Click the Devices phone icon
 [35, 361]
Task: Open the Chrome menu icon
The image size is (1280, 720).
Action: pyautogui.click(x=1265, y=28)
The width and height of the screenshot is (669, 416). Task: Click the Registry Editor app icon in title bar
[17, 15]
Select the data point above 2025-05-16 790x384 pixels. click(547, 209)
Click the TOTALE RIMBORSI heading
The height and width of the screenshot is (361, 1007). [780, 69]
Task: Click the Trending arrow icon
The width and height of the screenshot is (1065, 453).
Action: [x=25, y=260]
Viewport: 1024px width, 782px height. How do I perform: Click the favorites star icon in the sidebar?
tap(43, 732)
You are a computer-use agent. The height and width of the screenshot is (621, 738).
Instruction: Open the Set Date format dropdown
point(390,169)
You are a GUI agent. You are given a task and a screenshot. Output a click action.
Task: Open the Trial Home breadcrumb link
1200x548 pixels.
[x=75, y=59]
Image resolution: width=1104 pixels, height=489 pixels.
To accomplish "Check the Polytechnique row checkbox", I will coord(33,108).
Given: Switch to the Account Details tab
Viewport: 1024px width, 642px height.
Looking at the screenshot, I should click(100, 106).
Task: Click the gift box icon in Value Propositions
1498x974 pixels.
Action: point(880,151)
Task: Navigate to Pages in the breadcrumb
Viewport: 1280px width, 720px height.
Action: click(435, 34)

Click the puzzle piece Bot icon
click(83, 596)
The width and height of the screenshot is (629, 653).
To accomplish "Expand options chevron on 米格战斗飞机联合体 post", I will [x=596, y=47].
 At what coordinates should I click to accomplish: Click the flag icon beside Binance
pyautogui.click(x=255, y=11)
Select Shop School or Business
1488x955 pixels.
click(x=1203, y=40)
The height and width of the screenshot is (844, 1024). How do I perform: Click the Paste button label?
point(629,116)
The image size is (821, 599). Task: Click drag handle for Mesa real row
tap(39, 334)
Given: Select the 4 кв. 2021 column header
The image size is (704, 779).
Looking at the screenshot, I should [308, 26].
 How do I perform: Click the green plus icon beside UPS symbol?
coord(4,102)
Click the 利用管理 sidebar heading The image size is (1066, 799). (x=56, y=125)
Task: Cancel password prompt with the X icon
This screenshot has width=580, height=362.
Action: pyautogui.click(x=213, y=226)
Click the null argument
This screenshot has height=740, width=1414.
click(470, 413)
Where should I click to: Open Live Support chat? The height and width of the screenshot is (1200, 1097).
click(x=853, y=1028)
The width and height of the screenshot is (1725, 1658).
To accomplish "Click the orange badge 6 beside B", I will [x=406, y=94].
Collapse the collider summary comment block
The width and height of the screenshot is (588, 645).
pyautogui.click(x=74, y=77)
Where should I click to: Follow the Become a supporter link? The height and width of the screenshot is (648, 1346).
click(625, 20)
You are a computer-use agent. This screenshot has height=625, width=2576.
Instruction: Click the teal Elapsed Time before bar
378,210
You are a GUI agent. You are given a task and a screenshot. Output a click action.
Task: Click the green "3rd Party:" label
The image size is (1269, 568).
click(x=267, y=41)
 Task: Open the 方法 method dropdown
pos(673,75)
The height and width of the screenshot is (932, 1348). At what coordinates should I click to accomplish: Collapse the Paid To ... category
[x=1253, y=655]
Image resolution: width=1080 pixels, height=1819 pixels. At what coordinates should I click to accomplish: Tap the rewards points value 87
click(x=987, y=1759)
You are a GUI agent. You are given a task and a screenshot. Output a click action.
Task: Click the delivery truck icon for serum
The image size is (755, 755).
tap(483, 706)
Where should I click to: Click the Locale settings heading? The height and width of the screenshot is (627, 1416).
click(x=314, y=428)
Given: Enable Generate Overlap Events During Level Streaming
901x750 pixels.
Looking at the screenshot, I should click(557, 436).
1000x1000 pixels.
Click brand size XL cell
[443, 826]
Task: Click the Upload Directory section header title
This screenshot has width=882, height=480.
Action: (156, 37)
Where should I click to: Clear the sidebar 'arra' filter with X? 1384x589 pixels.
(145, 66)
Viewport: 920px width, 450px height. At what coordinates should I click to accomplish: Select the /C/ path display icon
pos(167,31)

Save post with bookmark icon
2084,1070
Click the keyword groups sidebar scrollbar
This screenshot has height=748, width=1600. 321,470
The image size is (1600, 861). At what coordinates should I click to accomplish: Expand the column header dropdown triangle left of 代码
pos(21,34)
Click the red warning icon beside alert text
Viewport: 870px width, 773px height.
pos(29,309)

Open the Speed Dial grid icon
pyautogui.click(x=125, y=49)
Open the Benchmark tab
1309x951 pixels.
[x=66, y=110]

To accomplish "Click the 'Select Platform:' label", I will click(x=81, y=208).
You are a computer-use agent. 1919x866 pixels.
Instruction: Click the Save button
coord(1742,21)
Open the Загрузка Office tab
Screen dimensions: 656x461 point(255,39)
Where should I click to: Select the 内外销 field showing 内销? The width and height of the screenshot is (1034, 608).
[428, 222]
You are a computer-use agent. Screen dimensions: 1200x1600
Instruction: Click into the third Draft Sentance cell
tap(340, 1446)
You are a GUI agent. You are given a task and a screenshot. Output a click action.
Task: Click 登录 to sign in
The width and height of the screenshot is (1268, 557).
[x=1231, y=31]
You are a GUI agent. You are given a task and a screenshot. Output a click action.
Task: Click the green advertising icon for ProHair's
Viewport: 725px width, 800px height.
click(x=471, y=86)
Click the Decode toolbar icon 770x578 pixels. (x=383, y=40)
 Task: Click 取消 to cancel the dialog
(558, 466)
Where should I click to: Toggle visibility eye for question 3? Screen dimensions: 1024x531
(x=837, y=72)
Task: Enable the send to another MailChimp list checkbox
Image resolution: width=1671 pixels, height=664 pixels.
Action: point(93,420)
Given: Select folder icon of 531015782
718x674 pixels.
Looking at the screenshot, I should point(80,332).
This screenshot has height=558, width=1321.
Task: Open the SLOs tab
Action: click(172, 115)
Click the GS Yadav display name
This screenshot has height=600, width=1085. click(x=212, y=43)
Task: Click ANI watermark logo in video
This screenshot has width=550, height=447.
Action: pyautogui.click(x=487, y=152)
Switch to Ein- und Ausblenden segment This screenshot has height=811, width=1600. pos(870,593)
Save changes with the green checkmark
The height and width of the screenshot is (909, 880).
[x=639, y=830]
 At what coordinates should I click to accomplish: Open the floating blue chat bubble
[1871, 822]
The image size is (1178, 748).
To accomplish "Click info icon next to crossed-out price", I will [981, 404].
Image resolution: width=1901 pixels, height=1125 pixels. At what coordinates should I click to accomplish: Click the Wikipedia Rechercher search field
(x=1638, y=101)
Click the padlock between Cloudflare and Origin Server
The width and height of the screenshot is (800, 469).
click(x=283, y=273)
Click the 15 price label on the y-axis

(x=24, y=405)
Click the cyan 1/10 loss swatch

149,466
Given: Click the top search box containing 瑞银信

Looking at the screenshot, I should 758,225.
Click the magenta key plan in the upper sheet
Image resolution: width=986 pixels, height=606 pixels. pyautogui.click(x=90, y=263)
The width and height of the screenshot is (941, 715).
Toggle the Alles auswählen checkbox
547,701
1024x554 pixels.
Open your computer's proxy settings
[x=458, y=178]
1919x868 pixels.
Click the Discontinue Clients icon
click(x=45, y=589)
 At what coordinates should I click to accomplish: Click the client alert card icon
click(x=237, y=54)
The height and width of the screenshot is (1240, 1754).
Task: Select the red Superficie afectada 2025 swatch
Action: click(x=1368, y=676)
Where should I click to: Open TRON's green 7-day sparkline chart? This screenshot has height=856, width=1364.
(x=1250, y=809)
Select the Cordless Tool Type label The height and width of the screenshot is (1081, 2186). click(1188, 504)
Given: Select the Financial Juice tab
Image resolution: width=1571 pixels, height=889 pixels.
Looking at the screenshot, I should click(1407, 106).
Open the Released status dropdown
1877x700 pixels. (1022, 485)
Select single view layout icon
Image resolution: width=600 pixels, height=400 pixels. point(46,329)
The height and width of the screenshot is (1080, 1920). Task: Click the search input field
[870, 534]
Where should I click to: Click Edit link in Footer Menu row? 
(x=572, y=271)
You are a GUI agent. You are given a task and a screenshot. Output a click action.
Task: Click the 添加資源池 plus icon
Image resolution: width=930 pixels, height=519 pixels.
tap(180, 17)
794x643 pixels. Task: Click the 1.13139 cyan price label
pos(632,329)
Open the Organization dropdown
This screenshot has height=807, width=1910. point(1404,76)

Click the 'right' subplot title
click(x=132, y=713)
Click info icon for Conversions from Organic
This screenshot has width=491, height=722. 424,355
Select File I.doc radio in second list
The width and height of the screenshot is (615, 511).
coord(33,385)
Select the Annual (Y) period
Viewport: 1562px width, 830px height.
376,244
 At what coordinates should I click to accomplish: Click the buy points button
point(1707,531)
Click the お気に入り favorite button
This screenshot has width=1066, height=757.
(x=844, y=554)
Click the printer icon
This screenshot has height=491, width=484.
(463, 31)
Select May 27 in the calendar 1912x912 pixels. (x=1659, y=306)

### Problem description:
In the data, count the lines that include the string "breadcrumb", then give that number and nothing more.

### Written answer:
2